After the fall of the iron curtain in 1989, the Republic of Bulgaria has quickly developed and became a member of the European Union in 2007. Until recently the main way of providing psychiatric healthcare in Bulgaria was the “institutional model” of dispensaries and hospitals with a few outpatient clinics.
The National Politic for Mental Health in the Republic of Bulgaria 2004–2012 is the main tool for developing modern psychiatric care. Its fundamental priorities are to ensure equal access to psychiatric care, to create a system of services for people with psychiatric problems and social dysfunction, to form strategies for prevention, and to promote mental health and a campaign against psychiatric stigmatization and discrimination [1].
Psychiatric disorders in somatically ill people have been treated in general hospital wards for the past four decades where specially prepared rooms were used to maintain the security of the sick. The attempts at treating these patients in psychiatric wards resulted in unfortunate complications and fatalities from physical illness due, in part, to lack of laboratory equipment. The increase of psychiatrically ill people with physical comorbidity and the complex needs of their treatment led in the 1950s to the formation of a special outpatient unit (“consulting room”) for border states of psychiatry with internal medicine in the National Institute of Neurology, Psychiatry, and Neurosurgery. The specialists in internal medicine participated as cotherapists in the treatment of somatic disorders of mentally ill patients. Since 1980, the “consulting room” has conducted many research activities, as well as clinical work [2].
In recent years, the psychiatric departments of the Medical Universities of Sofia, Plovdiv, and Varna have been particularly active in teaching and research work. Practical exercises and lectures in consultation–liaison (CL) psychiatry are included in general psychiatric specialization courses.
The problems of comorbidity and cotherapy and psychosomatic interrelations were the main focus in the scientific studies of the general psychiatry ward at the “Saint Naum” Specialized Hospital of Neurology, Psychiatry, and Neurosurgery in Sofia. These lasting interests formed in the field of psychosomatic medicine and liaison psychiatry contributed to the foundation of a Society of Psychosomatic Medicine. Its first national conference was held in 1992 [2]. Every second year the society holds a national conference and every third year it organizes a congress of psychosomatic medicine. The Society also publishes its own journal, Psychosomatic Medicine. The works of L. Perlmuter (USA), R. Meyer (Strasburg), Spidel (Germany), Norel (UK), and Burlachuk (Kiev) have all been published in it, while P. Salkovskis (Oxford), S. Ziegler (Basel), M. Roglev (Plovdiv), P. Petkova (Sofia) are all members of its editorial advisory board [3]. The journal has published articles on contemporary problems in psychiatry, cardiology, endocrinology, and oncology, and articles devoted to pain syndromes, psychosomatic problems in some ethnic groups, as well as the works of the impact of psychiatry in general practice and somatic hospitals, have been very well received [3]. The very first Bulgarian manual of CL psychiatry was published in 1992, edited by Ts. Tsonev and I. Natsov.

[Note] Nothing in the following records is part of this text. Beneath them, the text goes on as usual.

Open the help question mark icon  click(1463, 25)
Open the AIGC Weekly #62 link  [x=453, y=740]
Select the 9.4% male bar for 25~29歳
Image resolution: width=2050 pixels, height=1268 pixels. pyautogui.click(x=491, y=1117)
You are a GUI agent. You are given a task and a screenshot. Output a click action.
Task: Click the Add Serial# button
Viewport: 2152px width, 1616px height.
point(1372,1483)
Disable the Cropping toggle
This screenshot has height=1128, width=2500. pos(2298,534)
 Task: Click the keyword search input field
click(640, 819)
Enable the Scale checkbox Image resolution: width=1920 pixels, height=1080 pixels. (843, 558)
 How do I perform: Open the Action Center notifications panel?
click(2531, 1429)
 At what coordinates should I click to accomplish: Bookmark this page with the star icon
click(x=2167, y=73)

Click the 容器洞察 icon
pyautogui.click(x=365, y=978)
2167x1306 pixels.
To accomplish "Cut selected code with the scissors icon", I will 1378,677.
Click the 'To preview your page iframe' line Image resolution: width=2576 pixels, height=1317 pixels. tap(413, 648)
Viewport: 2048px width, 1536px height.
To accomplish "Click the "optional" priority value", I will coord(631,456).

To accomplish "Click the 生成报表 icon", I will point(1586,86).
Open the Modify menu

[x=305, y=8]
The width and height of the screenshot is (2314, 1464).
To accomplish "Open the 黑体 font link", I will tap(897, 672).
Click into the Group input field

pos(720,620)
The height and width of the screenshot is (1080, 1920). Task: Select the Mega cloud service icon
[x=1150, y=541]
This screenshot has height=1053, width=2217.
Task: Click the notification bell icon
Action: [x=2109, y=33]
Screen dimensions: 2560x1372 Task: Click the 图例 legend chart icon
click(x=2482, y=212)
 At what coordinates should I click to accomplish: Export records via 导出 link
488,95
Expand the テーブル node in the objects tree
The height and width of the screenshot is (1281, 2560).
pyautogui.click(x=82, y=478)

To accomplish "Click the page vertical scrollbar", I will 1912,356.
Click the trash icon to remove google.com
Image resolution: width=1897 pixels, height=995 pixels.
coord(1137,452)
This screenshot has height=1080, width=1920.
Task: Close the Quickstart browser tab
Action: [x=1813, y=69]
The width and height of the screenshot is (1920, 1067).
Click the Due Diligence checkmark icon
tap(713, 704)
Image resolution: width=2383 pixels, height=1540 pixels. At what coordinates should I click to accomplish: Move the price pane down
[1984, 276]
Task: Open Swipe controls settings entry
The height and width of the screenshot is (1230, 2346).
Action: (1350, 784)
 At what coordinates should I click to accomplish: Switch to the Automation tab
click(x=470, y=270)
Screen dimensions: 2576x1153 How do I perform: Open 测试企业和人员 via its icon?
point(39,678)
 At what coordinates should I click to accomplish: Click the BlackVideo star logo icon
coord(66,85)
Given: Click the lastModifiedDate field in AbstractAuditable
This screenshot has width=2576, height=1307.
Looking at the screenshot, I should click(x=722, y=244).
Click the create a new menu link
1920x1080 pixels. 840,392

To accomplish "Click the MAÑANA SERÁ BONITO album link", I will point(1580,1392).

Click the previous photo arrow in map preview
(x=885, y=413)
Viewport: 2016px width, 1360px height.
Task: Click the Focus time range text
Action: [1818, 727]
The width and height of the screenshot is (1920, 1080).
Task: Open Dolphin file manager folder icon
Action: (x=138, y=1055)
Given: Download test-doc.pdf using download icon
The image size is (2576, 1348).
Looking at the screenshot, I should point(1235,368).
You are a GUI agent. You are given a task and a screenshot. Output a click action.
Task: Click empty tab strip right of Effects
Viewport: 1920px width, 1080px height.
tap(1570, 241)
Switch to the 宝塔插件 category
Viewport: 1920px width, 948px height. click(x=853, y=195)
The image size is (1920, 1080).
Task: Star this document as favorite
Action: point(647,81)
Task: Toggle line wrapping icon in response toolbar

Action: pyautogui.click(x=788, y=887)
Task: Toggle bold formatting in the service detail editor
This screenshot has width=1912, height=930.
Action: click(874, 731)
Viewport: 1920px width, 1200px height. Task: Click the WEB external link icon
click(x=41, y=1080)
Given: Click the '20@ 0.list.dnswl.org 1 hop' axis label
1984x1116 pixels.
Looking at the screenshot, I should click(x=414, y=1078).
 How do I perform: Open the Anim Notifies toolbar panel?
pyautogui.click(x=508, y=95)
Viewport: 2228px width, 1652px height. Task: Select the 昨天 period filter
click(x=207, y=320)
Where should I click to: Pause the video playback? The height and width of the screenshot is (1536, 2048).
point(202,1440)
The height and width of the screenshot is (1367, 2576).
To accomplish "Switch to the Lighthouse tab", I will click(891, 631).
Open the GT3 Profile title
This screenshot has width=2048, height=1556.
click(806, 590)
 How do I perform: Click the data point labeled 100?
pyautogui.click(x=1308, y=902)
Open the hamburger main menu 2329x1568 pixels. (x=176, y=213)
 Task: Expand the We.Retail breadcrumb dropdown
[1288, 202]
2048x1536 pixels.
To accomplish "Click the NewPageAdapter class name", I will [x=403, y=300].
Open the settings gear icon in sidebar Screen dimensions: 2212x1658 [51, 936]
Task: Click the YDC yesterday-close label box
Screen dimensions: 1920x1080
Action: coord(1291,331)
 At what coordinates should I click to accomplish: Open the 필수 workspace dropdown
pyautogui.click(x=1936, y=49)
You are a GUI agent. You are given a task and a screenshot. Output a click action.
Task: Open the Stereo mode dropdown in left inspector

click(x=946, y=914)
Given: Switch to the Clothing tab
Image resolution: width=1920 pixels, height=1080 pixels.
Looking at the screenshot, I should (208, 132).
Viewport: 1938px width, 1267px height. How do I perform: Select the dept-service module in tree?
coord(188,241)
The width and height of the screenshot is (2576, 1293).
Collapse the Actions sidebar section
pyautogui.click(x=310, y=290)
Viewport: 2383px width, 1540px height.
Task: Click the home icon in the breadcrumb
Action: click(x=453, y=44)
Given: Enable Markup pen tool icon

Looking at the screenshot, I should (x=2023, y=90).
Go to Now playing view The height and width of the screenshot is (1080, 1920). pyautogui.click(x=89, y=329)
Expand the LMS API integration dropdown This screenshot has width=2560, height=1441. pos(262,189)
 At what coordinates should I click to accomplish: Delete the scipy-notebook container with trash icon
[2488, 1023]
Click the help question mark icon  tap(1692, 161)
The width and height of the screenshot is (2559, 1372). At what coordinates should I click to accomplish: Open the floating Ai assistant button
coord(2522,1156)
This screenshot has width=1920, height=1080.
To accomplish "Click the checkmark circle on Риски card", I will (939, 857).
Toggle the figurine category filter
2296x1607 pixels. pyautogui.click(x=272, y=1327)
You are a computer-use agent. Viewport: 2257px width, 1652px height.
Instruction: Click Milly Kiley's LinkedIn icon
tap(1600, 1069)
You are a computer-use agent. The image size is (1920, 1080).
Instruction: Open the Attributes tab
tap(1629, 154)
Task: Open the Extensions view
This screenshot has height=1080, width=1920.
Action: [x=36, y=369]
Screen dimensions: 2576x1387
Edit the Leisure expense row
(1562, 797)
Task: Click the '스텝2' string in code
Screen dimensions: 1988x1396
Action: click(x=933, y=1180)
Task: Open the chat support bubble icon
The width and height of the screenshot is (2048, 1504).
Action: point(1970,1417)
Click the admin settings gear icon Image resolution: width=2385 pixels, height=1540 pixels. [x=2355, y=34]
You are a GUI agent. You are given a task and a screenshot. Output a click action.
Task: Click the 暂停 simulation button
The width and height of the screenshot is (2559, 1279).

Since 2001, we have at our disposal a National Program for Reforms in the Mental Healthcare System of the Republic of Bulgaria. Some of the program goals are the replacement of institutional care with a complex of services in urban areas, the introduction of psychiatric wards in somatic hospitals, and the development of outpatient psychiatric departments within the framework of policlinics, general practices, and health centers [4].
The National Frame Contract determining the status of psychiatrists in outpatient healthcare enabled 427 psychiatrists to sign contracts with the National Health Insurance Fund (NHIF). This equals 1 psychiatrist per 18
200 citizens [5]. The National Frame Contract also certified 5485 general practitioners. These events created real prerequisites for addressing the psychiatric morbidity in the community. Across all medical universities, there are departments of psychiatry which provide a total of 617 beds. Psychiatric wards were established in 15 somatic hospitals, providing 338 beds [5]. These structures all form part of a CL service. Unfortunately, the NHIF has not financed these structures to date.
The reform in the public health services of Bulgaria aimed to optimize the forms of ownership, structure, management, and financing of the service, and the system of NHIF provides a possibility for fulfilling the mission of CL psychiatry in many places in the country. This is not only by providing structures situated in hospitals, but also by outpatient ones on the basis of individual and group practices, diagnostic and health centers working in close relation with the somatic hospitals and emergency units. Further development of CL psychiatry in Bulgaria is expected.